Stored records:
┌──

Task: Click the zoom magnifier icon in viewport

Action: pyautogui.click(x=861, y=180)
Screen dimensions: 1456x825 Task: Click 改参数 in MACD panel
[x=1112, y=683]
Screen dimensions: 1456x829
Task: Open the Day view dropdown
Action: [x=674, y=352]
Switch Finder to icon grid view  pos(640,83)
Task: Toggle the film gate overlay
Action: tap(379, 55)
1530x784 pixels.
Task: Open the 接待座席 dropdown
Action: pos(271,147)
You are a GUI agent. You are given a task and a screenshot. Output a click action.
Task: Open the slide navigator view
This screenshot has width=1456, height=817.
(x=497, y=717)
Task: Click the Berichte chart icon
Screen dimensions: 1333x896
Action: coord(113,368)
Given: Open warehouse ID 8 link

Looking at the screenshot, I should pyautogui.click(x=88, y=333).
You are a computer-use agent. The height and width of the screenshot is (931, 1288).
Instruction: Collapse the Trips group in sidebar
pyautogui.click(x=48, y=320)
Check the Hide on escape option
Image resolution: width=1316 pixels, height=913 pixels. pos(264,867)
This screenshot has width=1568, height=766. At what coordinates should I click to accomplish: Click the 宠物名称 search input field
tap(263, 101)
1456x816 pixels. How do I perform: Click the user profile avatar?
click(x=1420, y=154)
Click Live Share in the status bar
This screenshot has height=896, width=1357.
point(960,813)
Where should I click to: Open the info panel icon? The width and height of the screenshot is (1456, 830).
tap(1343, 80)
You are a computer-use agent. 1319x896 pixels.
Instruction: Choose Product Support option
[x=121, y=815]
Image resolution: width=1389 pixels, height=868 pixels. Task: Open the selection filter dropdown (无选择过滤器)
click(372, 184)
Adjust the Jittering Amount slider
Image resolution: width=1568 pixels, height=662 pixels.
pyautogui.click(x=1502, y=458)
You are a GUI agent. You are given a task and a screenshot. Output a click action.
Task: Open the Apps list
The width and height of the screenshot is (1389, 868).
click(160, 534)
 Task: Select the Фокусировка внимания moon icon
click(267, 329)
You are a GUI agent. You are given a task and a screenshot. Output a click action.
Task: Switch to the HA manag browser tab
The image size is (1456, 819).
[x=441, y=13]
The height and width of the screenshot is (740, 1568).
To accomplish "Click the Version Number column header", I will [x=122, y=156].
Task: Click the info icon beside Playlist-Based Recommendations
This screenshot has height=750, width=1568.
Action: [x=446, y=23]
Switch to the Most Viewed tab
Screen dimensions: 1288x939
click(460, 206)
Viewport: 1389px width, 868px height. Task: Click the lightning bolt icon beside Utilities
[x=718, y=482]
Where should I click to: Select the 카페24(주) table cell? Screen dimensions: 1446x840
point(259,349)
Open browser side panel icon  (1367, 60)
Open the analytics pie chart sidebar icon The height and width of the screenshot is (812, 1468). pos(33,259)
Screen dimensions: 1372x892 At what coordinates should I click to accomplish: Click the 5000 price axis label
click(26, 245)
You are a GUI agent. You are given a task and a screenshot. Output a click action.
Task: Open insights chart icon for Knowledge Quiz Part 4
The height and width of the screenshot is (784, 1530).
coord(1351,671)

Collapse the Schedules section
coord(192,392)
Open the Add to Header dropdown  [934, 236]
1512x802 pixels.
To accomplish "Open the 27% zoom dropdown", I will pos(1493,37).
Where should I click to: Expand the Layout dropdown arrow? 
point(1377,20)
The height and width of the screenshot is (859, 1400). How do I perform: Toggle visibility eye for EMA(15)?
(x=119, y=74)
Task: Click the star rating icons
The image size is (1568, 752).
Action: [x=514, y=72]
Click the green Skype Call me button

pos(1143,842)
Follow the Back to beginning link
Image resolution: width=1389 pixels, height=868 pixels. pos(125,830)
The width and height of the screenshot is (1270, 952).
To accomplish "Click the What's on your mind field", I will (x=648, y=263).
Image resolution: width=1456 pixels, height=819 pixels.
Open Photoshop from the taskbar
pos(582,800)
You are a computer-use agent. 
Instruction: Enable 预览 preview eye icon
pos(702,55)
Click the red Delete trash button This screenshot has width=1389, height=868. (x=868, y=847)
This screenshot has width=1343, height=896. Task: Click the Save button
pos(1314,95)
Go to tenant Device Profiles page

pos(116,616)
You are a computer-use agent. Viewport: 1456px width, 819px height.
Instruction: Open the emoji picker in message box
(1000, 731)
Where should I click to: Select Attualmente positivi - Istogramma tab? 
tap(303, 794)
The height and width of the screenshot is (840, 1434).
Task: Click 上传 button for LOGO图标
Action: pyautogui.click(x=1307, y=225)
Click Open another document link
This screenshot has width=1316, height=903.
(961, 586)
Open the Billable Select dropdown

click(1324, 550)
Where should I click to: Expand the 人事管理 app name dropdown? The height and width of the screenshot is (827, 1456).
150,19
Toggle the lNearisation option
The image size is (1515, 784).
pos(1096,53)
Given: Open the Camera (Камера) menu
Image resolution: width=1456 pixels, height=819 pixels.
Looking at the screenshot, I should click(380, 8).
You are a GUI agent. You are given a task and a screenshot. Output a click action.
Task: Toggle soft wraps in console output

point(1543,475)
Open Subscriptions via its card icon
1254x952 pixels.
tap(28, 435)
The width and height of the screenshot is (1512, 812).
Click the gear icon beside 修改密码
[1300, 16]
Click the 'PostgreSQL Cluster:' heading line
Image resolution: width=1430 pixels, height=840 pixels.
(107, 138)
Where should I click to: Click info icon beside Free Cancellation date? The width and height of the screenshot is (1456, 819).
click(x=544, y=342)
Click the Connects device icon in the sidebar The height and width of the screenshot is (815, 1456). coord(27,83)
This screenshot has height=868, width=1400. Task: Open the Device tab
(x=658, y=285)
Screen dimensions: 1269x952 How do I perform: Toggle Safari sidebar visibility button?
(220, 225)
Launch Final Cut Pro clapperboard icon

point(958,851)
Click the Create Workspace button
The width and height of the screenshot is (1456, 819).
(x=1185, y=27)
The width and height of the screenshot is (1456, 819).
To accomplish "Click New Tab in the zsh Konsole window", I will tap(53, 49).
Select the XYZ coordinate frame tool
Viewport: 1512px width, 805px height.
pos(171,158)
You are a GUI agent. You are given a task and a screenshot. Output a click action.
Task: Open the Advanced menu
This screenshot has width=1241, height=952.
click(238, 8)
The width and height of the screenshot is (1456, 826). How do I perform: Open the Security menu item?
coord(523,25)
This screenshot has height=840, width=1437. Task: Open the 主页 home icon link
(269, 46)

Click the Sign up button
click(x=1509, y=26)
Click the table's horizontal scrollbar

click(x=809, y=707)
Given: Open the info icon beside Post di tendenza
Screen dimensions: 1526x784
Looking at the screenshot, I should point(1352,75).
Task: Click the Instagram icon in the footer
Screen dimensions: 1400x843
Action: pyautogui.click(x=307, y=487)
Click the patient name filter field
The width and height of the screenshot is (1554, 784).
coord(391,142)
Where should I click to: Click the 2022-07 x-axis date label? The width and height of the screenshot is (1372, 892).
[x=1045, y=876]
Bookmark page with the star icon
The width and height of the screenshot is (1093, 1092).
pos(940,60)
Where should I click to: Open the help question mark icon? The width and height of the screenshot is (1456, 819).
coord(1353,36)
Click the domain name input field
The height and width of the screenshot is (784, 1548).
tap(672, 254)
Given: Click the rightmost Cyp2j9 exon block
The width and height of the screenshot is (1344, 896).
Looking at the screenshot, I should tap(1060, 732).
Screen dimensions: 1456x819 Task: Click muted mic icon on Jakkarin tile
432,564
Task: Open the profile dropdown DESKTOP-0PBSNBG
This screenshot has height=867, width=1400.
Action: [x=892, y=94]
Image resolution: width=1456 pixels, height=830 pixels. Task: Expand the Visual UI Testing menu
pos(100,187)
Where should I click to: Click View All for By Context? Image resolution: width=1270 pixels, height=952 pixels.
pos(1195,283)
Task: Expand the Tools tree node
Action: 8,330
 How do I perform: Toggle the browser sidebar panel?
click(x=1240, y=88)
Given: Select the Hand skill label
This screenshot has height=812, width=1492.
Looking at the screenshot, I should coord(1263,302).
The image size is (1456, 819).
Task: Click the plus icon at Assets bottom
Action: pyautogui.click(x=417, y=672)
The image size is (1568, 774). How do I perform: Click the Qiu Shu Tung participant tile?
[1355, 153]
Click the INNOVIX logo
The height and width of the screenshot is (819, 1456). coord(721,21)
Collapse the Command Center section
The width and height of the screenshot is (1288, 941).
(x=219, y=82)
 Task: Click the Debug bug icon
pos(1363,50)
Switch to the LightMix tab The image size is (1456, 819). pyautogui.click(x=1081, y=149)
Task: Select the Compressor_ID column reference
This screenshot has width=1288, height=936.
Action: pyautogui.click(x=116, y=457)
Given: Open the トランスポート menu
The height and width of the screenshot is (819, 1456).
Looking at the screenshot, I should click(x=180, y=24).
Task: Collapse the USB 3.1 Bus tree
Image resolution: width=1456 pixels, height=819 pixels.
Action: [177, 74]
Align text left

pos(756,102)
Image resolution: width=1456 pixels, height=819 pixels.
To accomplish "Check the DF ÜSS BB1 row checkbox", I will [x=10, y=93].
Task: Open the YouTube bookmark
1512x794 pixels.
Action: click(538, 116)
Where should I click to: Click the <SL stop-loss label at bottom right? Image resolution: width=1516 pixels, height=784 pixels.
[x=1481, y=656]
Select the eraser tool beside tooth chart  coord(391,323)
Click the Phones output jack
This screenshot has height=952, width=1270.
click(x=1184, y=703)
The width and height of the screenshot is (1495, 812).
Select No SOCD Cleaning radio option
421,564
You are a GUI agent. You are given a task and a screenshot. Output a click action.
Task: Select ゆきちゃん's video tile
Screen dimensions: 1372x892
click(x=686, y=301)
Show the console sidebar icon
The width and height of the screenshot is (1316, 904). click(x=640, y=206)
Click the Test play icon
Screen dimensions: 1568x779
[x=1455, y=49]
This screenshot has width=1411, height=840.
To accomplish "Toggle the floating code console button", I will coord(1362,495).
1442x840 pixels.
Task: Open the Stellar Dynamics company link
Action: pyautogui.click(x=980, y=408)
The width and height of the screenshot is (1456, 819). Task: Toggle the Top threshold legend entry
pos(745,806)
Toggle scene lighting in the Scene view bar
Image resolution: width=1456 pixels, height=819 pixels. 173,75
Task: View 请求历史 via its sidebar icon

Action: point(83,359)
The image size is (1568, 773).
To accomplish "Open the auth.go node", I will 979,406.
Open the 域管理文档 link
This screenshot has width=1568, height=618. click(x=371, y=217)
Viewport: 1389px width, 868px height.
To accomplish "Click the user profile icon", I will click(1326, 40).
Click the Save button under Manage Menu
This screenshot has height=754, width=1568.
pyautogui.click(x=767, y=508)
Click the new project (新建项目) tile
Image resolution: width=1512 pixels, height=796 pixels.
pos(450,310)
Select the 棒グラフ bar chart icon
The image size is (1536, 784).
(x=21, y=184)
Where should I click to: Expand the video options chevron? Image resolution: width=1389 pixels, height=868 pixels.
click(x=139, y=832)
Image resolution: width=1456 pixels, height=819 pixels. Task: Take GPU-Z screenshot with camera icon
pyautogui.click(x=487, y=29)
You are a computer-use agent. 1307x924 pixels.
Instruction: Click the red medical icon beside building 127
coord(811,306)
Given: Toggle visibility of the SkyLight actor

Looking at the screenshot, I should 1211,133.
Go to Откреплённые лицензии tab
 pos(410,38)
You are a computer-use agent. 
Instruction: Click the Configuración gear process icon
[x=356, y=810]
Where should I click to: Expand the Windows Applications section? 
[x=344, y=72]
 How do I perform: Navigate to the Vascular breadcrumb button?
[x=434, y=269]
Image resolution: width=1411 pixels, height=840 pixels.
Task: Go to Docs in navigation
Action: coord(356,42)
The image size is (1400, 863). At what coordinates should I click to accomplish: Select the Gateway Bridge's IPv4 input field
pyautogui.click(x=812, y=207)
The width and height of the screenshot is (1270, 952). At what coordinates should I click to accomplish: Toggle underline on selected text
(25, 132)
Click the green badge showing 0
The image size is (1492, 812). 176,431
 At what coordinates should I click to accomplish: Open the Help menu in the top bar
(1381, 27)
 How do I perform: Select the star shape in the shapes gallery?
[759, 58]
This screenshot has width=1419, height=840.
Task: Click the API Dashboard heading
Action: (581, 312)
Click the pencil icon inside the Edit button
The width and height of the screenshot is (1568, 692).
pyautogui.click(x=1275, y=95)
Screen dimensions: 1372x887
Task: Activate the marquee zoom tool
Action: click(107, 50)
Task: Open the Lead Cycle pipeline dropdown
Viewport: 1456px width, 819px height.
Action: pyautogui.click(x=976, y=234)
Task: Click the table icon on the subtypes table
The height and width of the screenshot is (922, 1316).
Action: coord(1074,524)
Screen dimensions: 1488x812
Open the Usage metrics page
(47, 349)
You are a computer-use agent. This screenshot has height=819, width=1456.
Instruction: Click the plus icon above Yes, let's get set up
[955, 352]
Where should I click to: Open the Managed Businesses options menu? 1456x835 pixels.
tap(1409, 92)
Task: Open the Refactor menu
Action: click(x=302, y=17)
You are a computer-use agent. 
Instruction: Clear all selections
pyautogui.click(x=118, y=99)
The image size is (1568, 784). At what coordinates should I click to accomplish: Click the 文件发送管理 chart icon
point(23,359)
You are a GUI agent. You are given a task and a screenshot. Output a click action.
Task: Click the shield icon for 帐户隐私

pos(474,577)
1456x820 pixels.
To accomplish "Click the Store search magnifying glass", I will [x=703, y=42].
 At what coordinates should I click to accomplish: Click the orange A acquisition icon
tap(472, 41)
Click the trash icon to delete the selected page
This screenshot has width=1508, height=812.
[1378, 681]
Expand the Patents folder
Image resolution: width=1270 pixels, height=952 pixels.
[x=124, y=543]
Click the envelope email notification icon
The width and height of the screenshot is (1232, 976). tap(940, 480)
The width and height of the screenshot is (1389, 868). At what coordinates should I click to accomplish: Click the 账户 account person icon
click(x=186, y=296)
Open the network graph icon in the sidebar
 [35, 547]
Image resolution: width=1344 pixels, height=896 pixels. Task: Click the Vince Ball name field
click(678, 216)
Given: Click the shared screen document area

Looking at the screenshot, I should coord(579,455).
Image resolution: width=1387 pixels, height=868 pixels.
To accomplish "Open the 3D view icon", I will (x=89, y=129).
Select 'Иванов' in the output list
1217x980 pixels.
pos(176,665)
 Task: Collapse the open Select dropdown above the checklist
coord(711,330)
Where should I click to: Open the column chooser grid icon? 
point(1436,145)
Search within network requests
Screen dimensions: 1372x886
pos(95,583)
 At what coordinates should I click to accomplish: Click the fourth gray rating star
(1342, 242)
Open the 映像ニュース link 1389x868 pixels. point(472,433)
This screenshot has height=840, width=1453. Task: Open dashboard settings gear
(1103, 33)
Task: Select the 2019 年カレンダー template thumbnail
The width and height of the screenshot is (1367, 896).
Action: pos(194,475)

└──

Activity
Your task is to gather all lines from the entries above that hold the word "computer".

Output
You are a computer-use agent. The height and width of the screenshot is (931, 1288).
You are a computer-use agent. 1319x896 pixels.
You are a computer-use agent. 
You are a computer-use agent. Viewport: 1456px width, 819px height.
You are a computer-use agent. 1307x924 pixels.
You are a computer-use agent. 
You are a computer-use agent. This screenshot has height=819, width=1456.
You are a computer-use agent. 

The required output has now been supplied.